Tuesday, August 10, 2010

The money diet


I am one of those hateful individuals that has never had a weight problem. I don't crave desserts or sweets, I eat when I get hungry, I eat until I'm full, and my weight stays within a stable 5 pound range with no real effort at all. I even lost all the weight from my first pregnancy in a little over one year, without trying. I was wondering when all that would return to bite me in the butt...

The concepts of nutrition and weight gain have always seemed simple to me. People gain weight because they are consuming more calories than their body burns. If you want to stop gaining weight, you need to consume the same number of calories you burn. If you want to lose weight, you need to consume less calories than you burn, a strategy often referred to as 'dieting'.

While these concepts have seemed obvious to me when it came to eating, I can now see how I was totally oblivious to their application in the financial realm. We were gaining debt because we were spending more dollars than we had. To stop gaining debt, we have to spend the same amount of money that we have. And to lose that debt, we have to spend less than we make. We need to go on a money diet.

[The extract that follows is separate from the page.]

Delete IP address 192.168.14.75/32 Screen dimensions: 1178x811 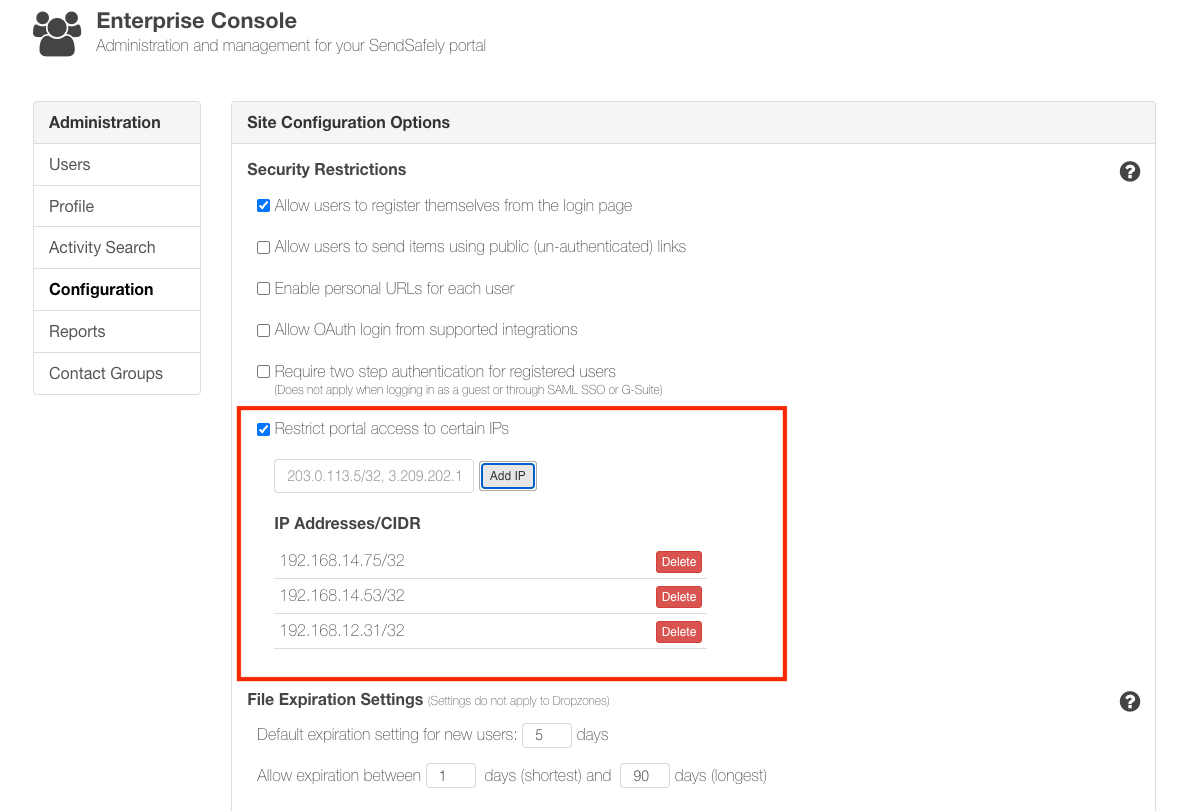tap(678, 561)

To bring the comparison further, it seems like there are basically two ways to lose weight: reduce the amount you eat, or increase the amount you move. Apply that thinking to finances, and you can see that there are two basic ways to eliminate debt, as well: reduce the amount you spend, or increase the amount you make. Suddenly, I have far more compassion for people who struggle with there weight. In theory, the strategies sound easy. In practice, they are hard. No wonder everyone is looking for a quick fix gimmick.

Increasing the amount we make is tricky, much like adding more exercise to someone's already busy schedule. We have found a few ways. My husband got a small salary increase at work, and has brought in some extra sales commissions. I worked a few extra hours at my job over the summer, as the opportunity came up.

But the real doable thing for us is decreasing the amount we spend, the dieting. The same willpower, the same feelings of deprivation affect us as any other dieter, as we try to cut back. Let me share my diet-inspired strategies with you.

Custom weight plan: Friends of mine have done WeightWatchers, and told me that the first thing you do upon joining is meet with the staff to determine your 'points'. You have a set number of points you can spend everyday, and you can't go over, just like a budget. To create our budget, we sat down, looked at all of our expenses, and set spending limits in each area, keeping the total of all the spending under the amount we take in every month.

Cut out junk: High calorie foods --> high interest loans. We traded in our credit card debt, with an annual interest rate of nearly 20% for a personal loan with a rate of 3.75%. It is like switching from sugar cookies to whole grain bread, only you feel liberated, instead of deprived.

Counting calories: We track all of our spending now. One spiral bound notebook for each of us, plus one for the car, were all we needed to invest in. We also added envelopes to the front of the notebooks to store receipts for the things we buy, allowing us to take a closer look at how we are spending our money at grocery and department stores.

Weighing in: Saturday mornings are finances time now. Our budget is in a computer spreadsheet, and we enter all of our actual spending once a week, and compare it to our limits in each area. We have split our budget limits into half-month periods, so we can see if we have spent most of a limit in the first week, there is not much left for the second one, and we adjust accordingly.

Plan ahead: People seem to eat the worst food when they are under-prepared and on the run, and that is when our worst spending happened, as well. Now, we are planning meals for a whole week, and going to the grocery store once to get what we need for them. We also leave enough time in our morning routines to put together take along lunches and snacks. If we go to a restaurant now, it is because we planned to and budgeted for it, not because there was nothing to eat, or we were too exhausted to figure out what to make for supper. We also pack snacks, drinks and toys whenever we go out, so that we are prepared for the day, and don't need to make any convenience purchases.

Avoid temptation: Successful dieters don't hang out in bakeries and fast food restaurants. We are avoiding stores when we can, shopping with lists when we can't, and leaving our credit cards at home. These strategies are adding up to far less impulse shopping, the donuts of the finance world.

Like extra pounds, the debt we have racked up is unattractive, and makes it harder for us to do the things we want to do in our lives. And, along with all the other committed dieters out there, we are looking forward to our 'After' photo.